[Description of the task]: Beginning at the line containing "Where should I" in the material below and ending at the line containing "Given: Collapse the sidebar navigation", return each line exactly and add nothing.

[Given information]:
★ ★ ★
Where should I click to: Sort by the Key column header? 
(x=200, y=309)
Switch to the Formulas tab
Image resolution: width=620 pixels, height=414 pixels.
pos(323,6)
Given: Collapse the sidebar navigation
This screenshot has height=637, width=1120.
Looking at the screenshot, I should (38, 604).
★ ★ ★
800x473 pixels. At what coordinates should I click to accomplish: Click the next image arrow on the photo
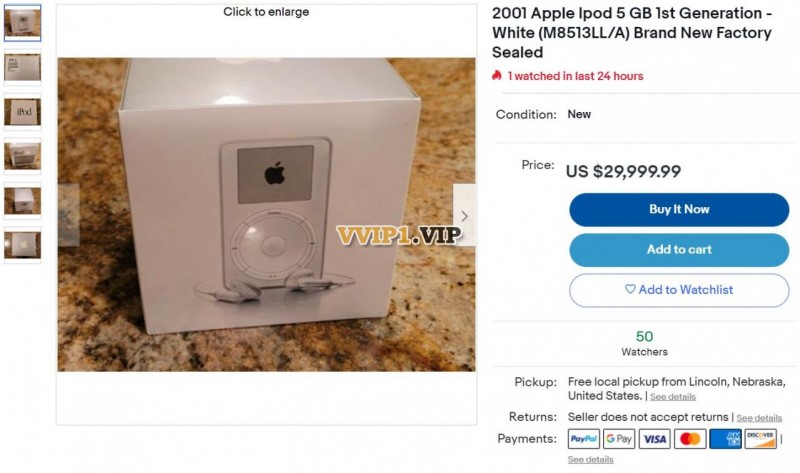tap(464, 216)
★ ★ ★
[Result below]:
Where should I click to: Sort by the Key column header? 
(x=200, y=309)
Switch to the Formulas tab
Image resolution: width=620 pixels, height=414 pixels.
pos(323,6)
Given: Collapse the sidebar navigation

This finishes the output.